» **EXERCISE**:
Wherever "message" turns up in the entries, copy out the line that holds it.

» **INPUT DATA**:

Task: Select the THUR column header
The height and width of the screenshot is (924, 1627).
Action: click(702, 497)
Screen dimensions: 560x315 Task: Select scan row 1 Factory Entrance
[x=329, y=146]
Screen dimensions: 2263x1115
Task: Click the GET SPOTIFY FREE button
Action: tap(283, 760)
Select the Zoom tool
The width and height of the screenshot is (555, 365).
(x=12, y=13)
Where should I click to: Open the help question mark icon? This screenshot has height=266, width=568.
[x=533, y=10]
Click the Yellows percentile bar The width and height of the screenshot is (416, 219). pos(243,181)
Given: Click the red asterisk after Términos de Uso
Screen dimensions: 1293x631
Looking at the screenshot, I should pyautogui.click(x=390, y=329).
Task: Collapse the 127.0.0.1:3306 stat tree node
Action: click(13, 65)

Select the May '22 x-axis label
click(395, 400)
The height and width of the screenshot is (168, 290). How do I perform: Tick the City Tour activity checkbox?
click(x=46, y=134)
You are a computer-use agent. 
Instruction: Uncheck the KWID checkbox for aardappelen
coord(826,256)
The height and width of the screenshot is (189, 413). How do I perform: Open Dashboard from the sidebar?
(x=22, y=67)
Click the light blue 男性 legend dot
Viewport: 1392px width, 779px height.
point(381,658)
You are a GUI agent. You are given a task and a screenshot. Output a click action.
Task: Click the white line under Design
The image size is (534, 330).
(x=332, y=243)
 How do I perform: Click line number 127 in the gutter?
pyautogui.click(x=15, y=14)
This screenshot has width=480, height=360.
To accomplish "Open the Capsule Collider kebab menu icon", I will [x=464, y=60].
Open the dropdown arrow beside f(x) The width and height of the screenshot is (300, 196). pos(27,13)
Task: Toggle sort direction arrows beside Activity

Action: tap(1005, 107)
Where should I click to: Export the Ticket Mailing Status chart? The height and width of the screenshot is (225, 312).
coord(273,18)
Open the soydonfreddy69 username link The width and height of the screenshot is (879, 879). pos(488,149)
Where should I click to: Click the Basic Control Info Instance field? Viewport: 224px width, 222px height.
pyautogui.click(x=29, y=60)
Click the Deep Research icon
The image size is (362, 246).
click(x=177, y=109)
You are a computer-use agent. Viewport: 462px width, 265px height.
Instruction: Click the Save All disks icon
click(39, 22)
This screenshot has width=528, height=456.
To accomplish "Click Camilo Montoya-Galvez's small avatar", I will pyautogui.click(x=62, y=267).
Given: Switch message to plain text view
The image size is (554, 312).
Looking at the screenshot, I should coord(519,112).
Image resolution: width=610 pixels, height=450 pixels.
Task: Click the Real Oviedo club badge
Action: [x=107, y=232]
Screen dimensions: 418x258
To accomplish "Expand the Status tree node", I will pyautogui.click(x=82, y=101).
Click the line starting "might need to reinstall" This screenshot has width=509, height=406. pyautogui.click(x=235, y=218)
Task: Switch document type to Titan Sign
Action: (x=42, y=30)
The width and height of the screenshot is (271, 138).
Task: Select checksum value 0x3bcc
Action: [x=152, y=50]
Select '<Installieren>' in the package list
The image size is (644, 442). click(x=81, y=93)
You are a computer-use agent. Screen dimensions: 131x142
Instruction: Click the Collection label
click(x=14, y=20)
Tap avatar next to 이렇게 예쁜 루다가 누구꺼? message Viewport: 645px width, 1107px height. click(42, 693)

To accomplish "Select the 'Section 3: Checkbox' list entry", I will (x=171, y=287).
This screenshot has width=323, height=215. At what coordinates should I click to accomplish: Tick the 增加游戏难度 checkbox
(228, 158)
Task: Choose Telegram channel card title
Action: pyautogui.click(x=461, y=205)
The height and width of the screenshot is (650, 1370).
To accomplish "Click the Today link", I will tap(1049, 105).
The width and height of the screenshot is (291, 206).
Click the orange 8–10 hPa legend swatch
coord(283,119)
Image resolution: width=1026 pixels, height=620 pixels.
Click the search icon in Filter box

» **RESULT OF THE TASK**:
Given: Switch message to plain text view
Tap avatar next to 이렇게 예쁜 루다가 누구꺼? message Viewport: 645px width, 1107px height. click(42, 693)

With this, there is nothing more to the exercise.